** begin Text provided **

By Terrance Turner
May 14, 2022
Pro-choice activists gathered in the nation’s capital and across the country today to protest a looming ban on abortion nationwide. Over 300 events took place in Chicago, New York City, Austin, Houston, Los Angeles, and beyond. According to USA Today, groups including the Women’s March, the political action committee MoveOn, the Planned Parenthood Action Fund, and the American Civil Liberties Union organized the events.
“We’re coming together with a powerful message for those who wish to control our bodies and our futures: Keep your bans off our bodies,” said Planned Parenthood organizing director Brianna Twofoot.
More than 15,000 protesters gathered in Washington, D.C., according to a permit by the National Park Service. (17,000 were expected, according to Vanity Fair.) D.C. protesters gathered at noon on the National Mall, per the Washington Post. They met on the northeast side of the Washington Monument before marching at 2 pm to the Supreme Court (which is now blocked by a security fence).
Last week, an initial draft of a majority opinion written by Justice Samuel Alito was circulated inside the court and obtained by POLITICO. The draft indicates that the Court is poised to overturn Roe v. Wade, the landmark 1973 case that ensured a woman’s right to terminate a pregnancy. Alito’s majority opinion (he was joined by Justices Thomas, Kavanaugh, Barrett, and Gorsuch) declared that the decision ”was egregiously wrong from the start” and must be overturned.
In response, more than 380 events began across the country. At the D.C. event, Kelley Robinson, executive director of the Planned Parenthood Action Fund, took the stage first and said that abortion rights are under attack. “We are here because these folks are trying to kick us out of the constitution and take away a constitutional right we’ve had for the last 50 years,” Robinson said. “We are here to show them that we are the majority.”
In New York City, a rally was formed at Foley Square in Lower Manhattan. Many gathered in Brooklyn, then walked across the bridge to Manhattan. A group of high school students stood atop a monument, wearing red-stained pants and holding signs with the names of women who died from unsafe abortions.
In Chicago, a protest at Union Park on the Near West Side held several thousand demonstrators who carried signs and chanted, according to the Chicago Sun-Times. Those present included Illinois Lt. Gov. Juliana Stratton and U.S. Rep. Jan Schakowsky. Stratton said that as a mother of four daughters, she fought for them to have more rights not fewer. “Here in Illinois,” Stratton said, “we trust women.”
Stratton said the rally was about economic and racial justice as much as it was about abortion rights. She told the crowd that abortion should be safe, legal and accessible and to take action — to not just march today but to vote in November for candidates who support abortion rights.
Also present was retired marketer Sue Brady. “This is just the beginning,” said Brady, 61. “Everything else is up for grabs.” The Mount Prospect resident carried a sign that read “Next up: No birth control, no same sex marriage, no mixed race marriage, no Brown vs. Board of Education.”

** end Text provided **
** begin Data excerpts **

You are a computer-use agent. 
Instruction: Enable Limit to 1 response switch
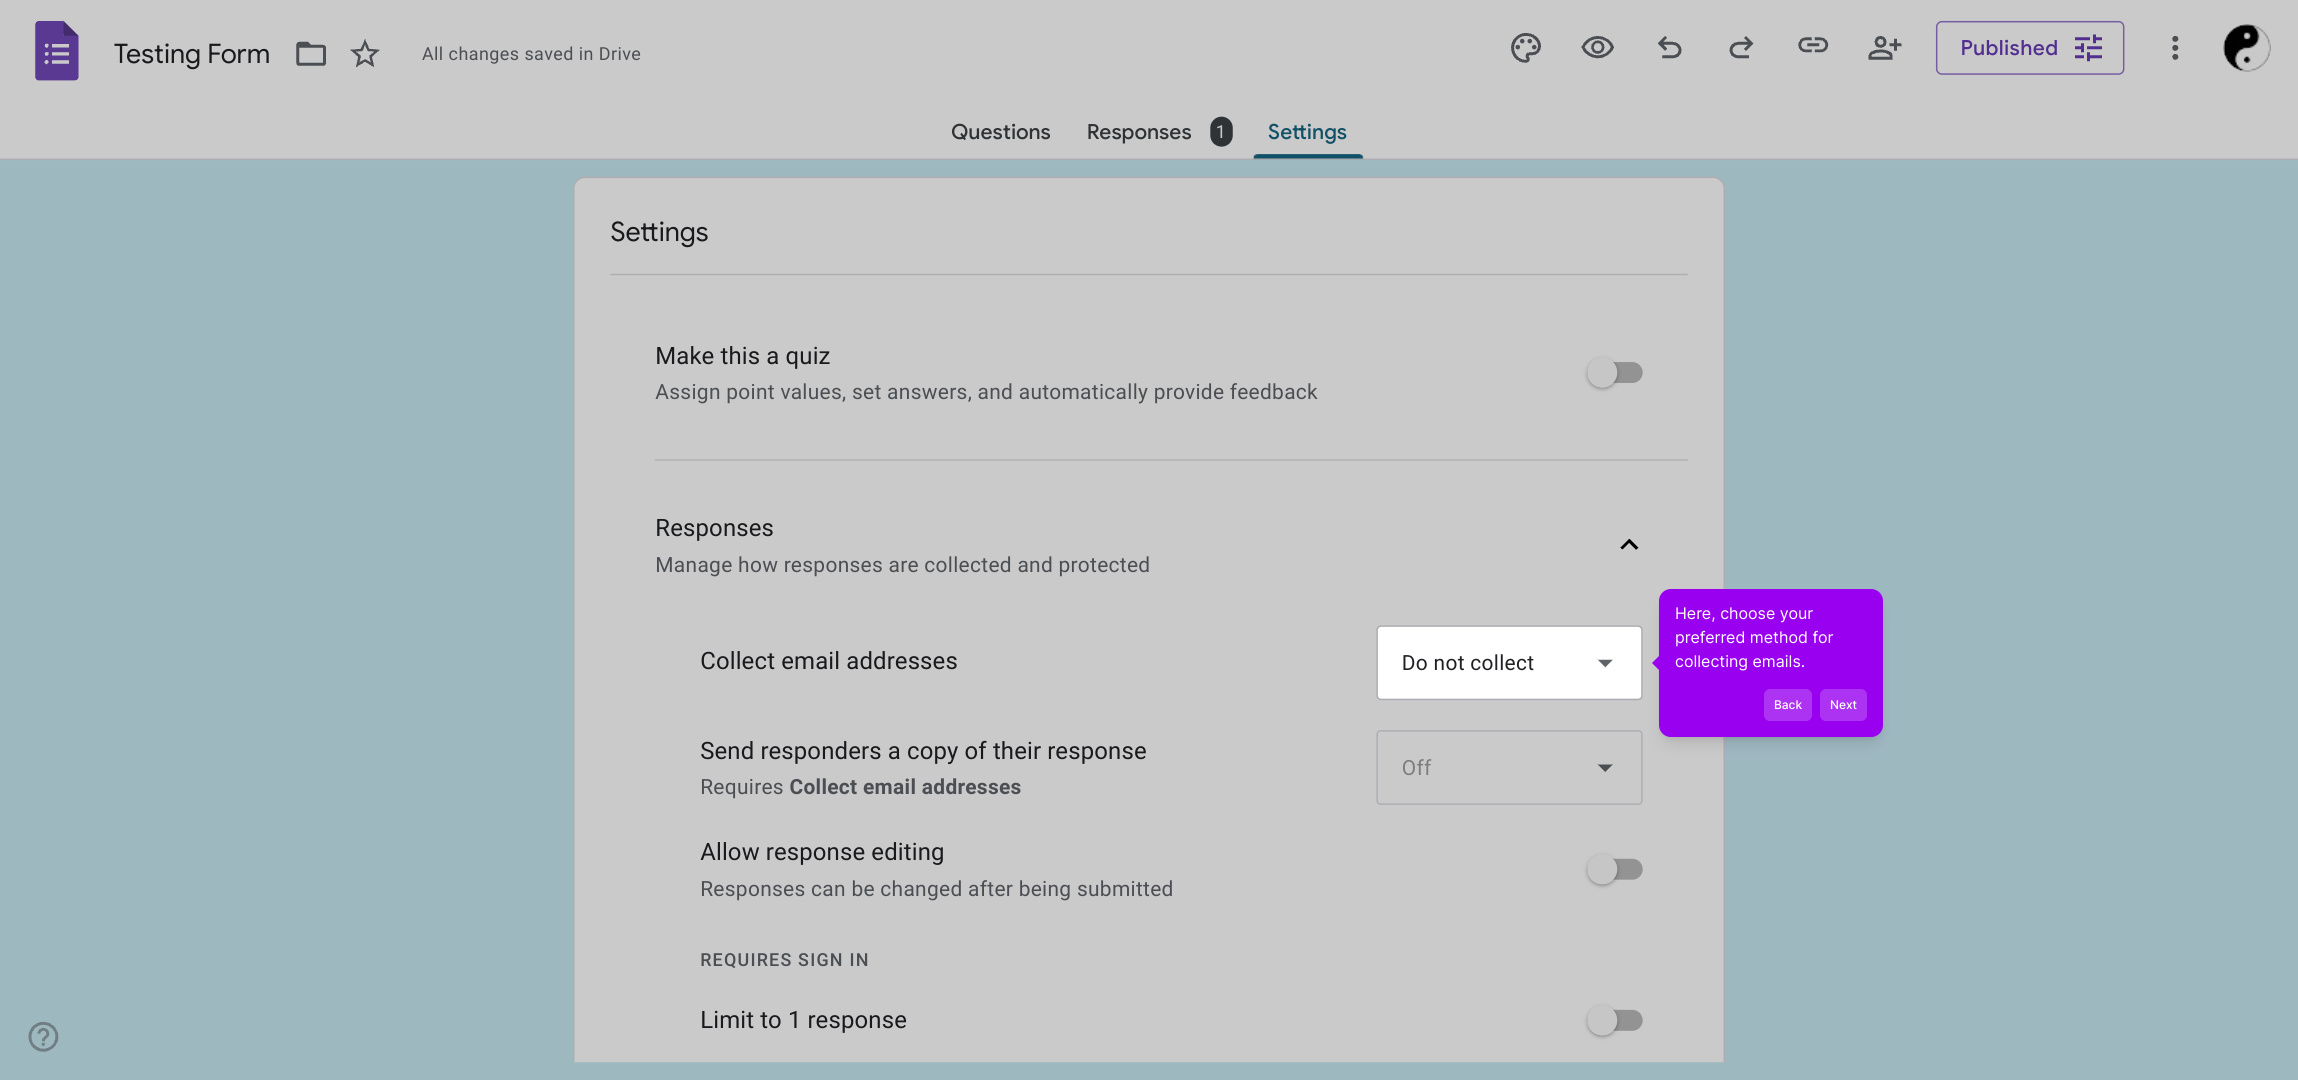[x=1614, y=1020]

** end Data excerpts **
** begin Data excerpts **

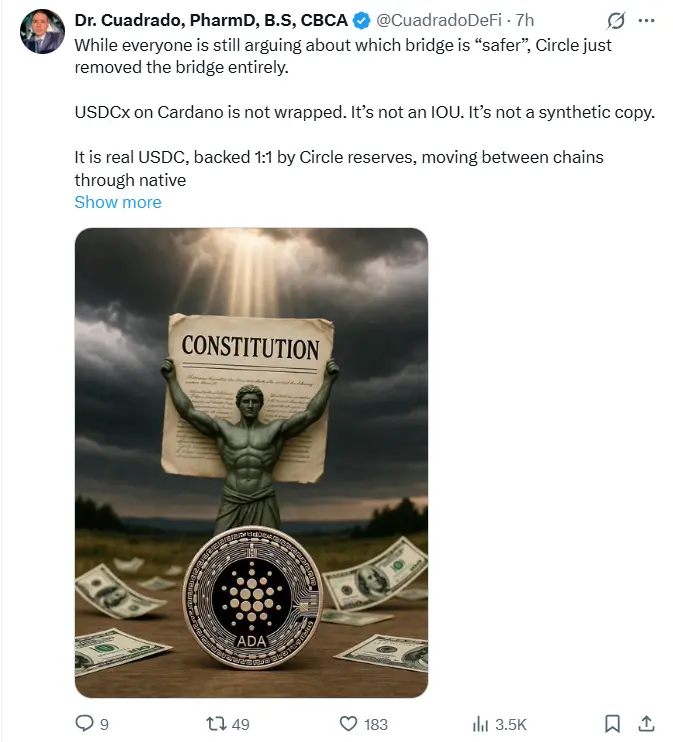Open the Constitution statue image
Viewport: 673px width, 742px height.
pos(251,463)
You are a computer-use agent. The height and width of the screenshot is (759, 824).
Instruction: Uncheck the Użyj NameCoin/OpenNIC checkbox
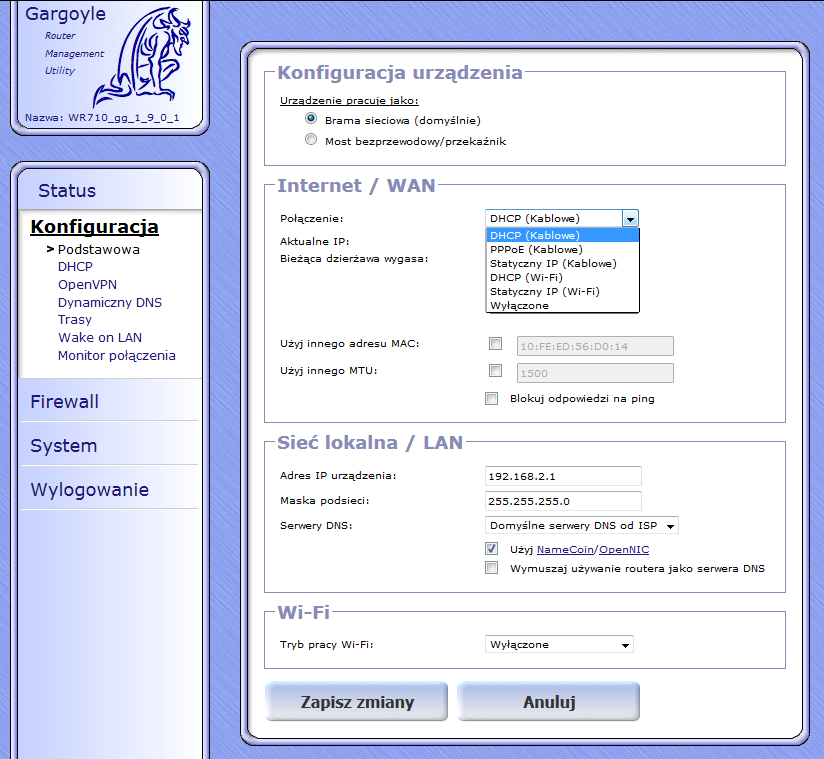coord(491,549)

** end Data excerpts **

• [Exercise instructions]
(A) Revise these entries, beginning at the line that has "You are a computer-use agent. The" and stopping after the line that has "coord(491,549)". Replace "screenshot" with "screen capture", and leave the pictures out of the result.
(B) Carry the article on the nationwide abortion rights protests forward from its last sentence.

• [Answers provided]
(A)
You are a computer-use agent. The height and width of the screen capture is (759, 824).
Instruction: Uncheck the Użyj NameCoin/OpenNIC checkbox
coord(491,549)

(B)
In Orange County, organizers expected between 4,000-5,000 attendees at a 10 a.m. rally at Centennial Park in Santa Ana. Speakers will include Lt. Gov. Eleni Kounalakis and Rep. Katie Porter, D-Irvine, according to ABC 7 Los Angeles. There were also rallies at Pasadena City Hall at 8 am, the U.S. Courthouse in downtown LA at 9 am, and the Harvey Milk Promenade Park in Long Beach at 10 am.
In Los Angeles, a rally began at 10 am outside City Hall. Speakers included Mayor Eric Garcetti, Sen. Alex Padilla (D-CA), and Rep. Maxine Waters (D-L.A.) Also present were Planned Parenthood Federation President and CEO Alexis McGill Johnson and Planned Parenthood CEO Sue Dunlap, according to Los Angeles affiliate KABC.
According to the Guardian, Saturday’s rally in L.A. brought out many people who had never attended such protests before but were called to action seeing reproductive rights in jeopardy. Reginald Wheeler, a lifelong Los Angeles resident, said the event downtown marked his first protest.
“I support women,” he said, adding: “I would hope this is a reality check for those judges.” He added that he worries about what will happen when people don’t have access to abortion. “We’re gonna have a lot of unwanted children, children suffering from homelessness.”
“I can’t work in Texas anymore,” said actress Lisa Ann Walter (of “Abbott Elementary”), referencing the restrictive anti-abortion bill in the state. Walter told Variety that she is working with SAG-AFTRA to inform its members of the reproductive health laws in each state. “We won’t quit until women are guaranteed autonomy all over this country.”
“Abortion is essential healthcare,” said talk show host and actress Ricki Lake.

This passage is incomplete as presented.